BEGIN Listed entries

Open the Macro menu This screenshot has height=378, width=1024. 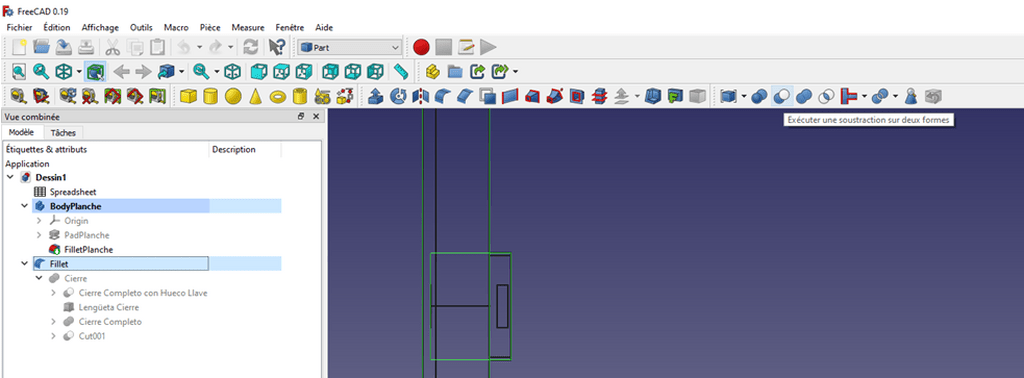(176, 27)
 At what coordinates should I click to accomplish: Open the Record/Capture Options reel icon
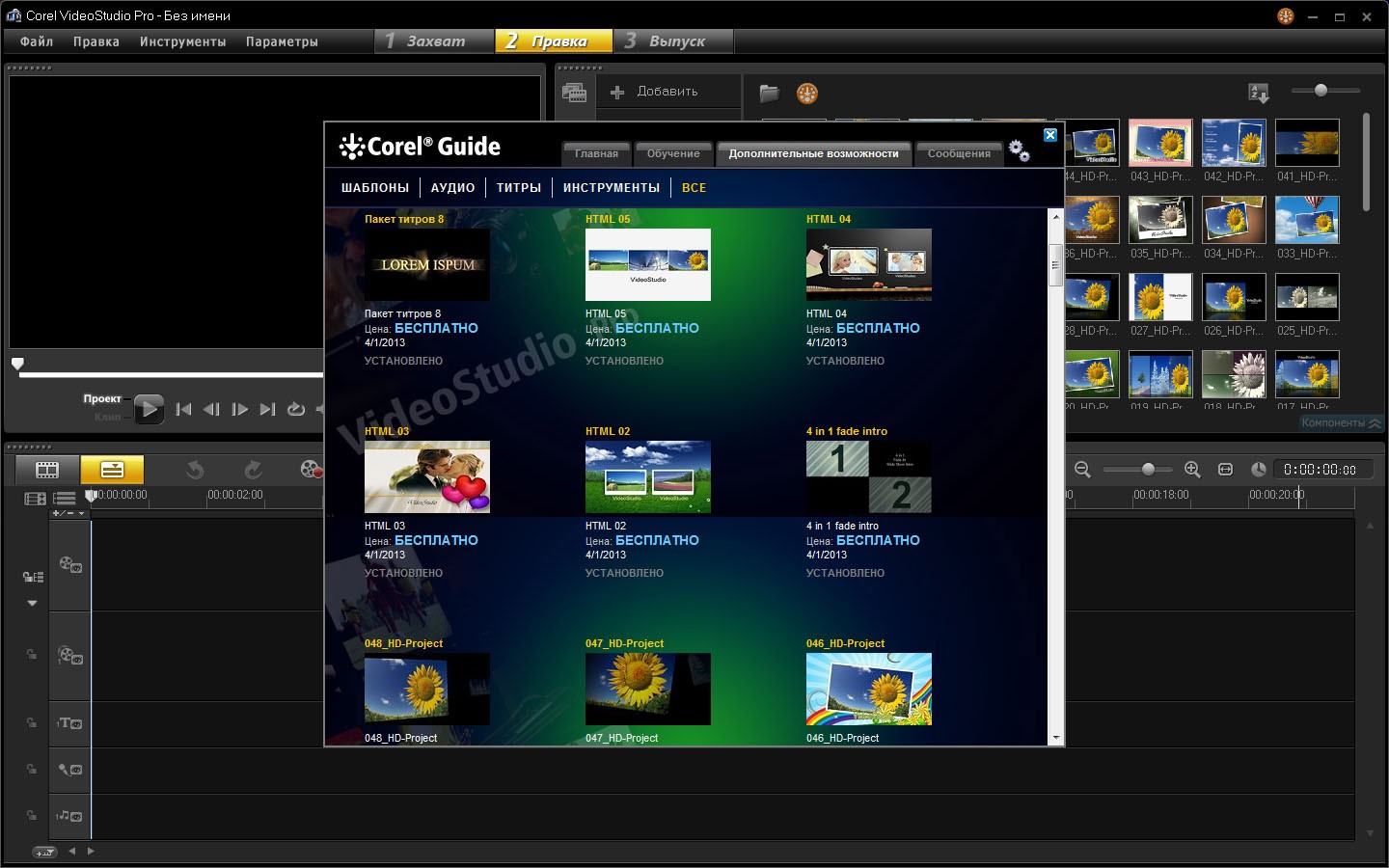pos(310,469)
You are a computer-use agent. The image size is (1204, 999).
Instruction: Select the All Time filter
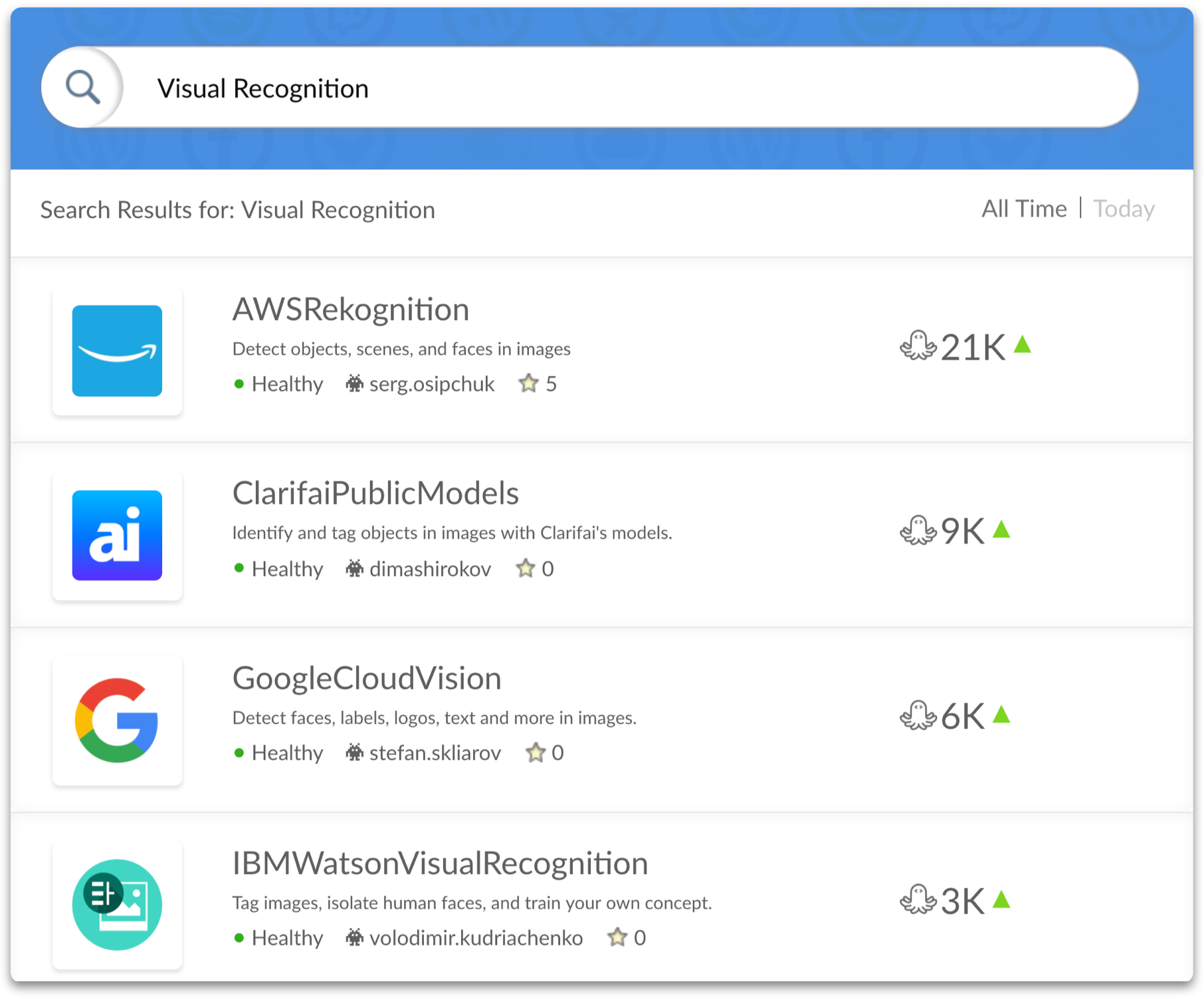(1024, 209)
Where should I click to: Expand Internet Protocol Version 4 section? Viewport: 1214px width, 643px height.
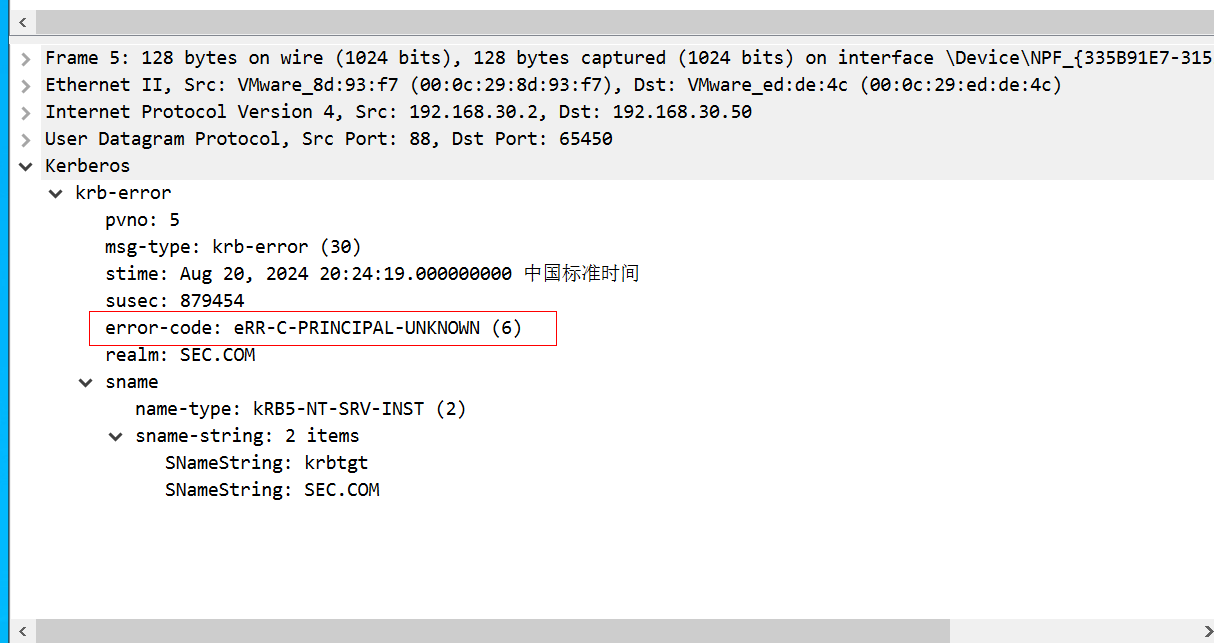click(25, 112)
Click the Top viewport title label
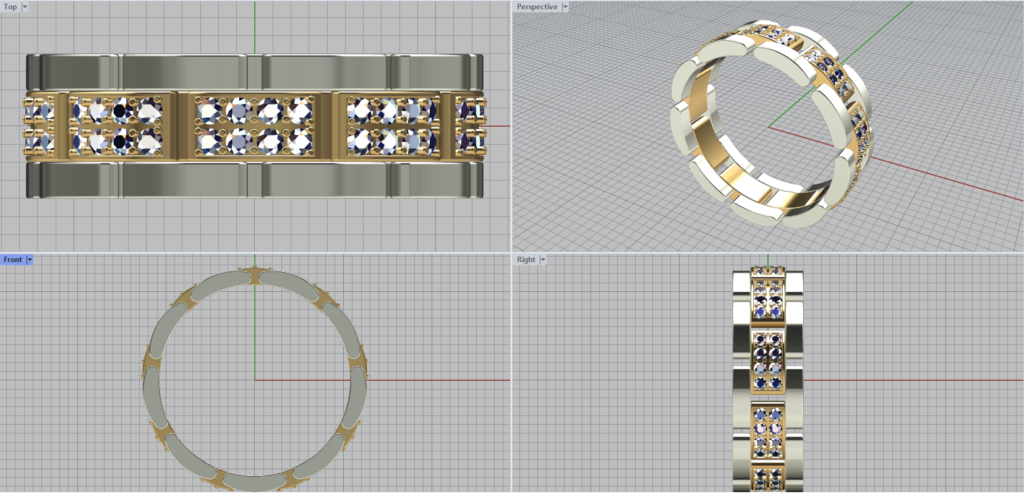The width and height of the screenshot is (1024, 494). click(x=10, y=7)
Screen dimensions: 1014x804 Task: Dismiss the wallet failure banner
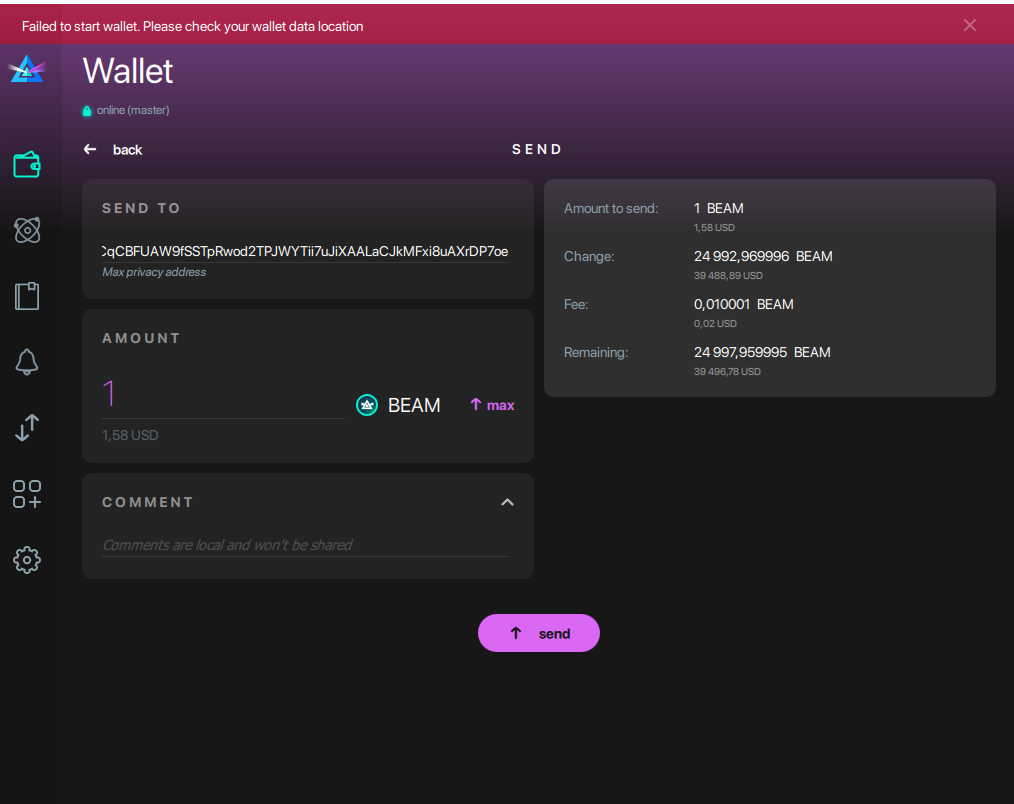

END Listed entries

Rewrite the records from the line containing "At what coordinates" through the end of the records, swapping "Select" for "Choose" and leaving everything else as is. Omit the pictures.

 At what coordinates should I click to accomplish: Open the Record/Capture Options reel icon
pos(310,469)
You are a computer-use agent. The image size is (1204, 999).
Instruction: Choose the All Time filter
(1024, 209)
Where should I click to: Expand Internet Protocol Version 4 section? Viewport: 1214px width, 643px height.
click(25, 112)
Click the Top viewport title label
The width and height of the screenshot is (1024, 494). click(x=10, y=7)
Screen dimensions: 1014x804 Task: Dismiss the wallet failure banner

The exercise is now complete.